A police body camera video reveals an officer questioning teens about trying to steal a car in a parking garage at Hopkins Airport.
Then, the officer says, “Turn off the car.”
The teen driver peels out, nearly running over the officer before speeding off with tires squealing.
That happened days after teens carjacked a woman right outside the terminal at Hopkins.
Body camera video shows the victim telling an officer, “They stole my car. I was parked at the airport. I’m OK. I tried to fight him.”
Both cases put a spotlight on the struggles in the streets to control teens breaking the law.
In the carjacking, the stolen car was found later heavily damaged.
Police arrested a 14-year-old suspect, but another 14-year-old suspect has not been found. He’s been on the run for a month.
Police did track down two teens for the stolen car in the parking garage, but when officers took those suspects to the Cuyahoga County Juvenile Detention Center, they were released. The juvenile lock-up only takes in and holds the most serious teen criminals.
The I-Team did some digging. Records show, last year in Cuyahoga County, more than 1,100 charges were filed against teens for robbery. There were 86 charges for murder and attempted murder.

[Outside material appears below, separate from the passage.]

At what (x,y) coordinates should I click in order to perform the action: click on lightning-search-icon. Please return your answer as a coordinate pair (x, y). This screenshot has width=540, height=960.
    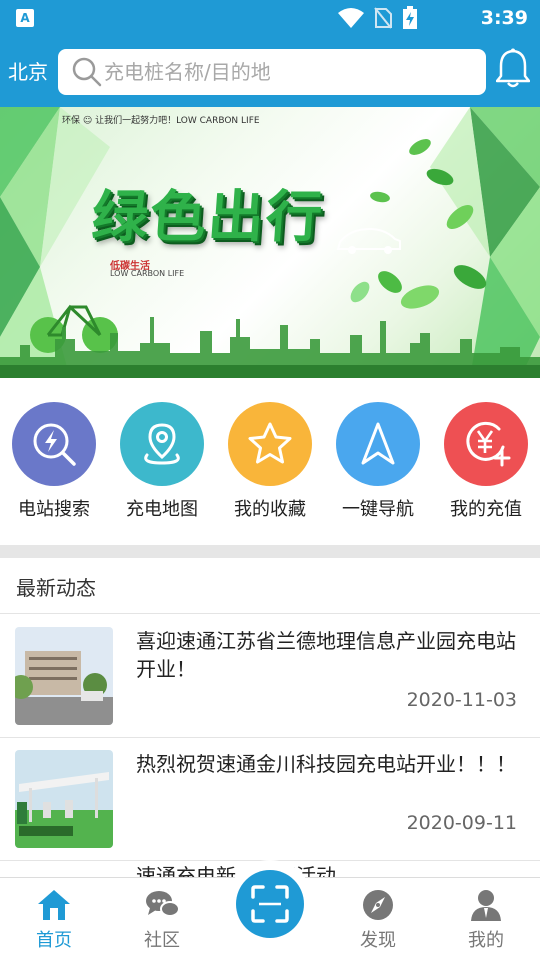
    Looking at the image, I should click on (54, 444).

This year, the court has seen an increase in the number of cases against kids 14, 16 and 17 years old.
The I-Team went to the home of a teen charged in that carjacking. Through a window, a woman said,
“I don’t know anything about it, and I have nothing to say.”
The two cases provide a snapshot of some of the crimes carried out by some of the youngest criminals. Cases carried out with no fear of police.
A report shows that the teens in the stolen car at the airport almost running down an officer also may have stolen a Mercedes there.
We’re watching to see what happens with them in juvenile court and keeping an eye on the search for the 14-year-old carjacker.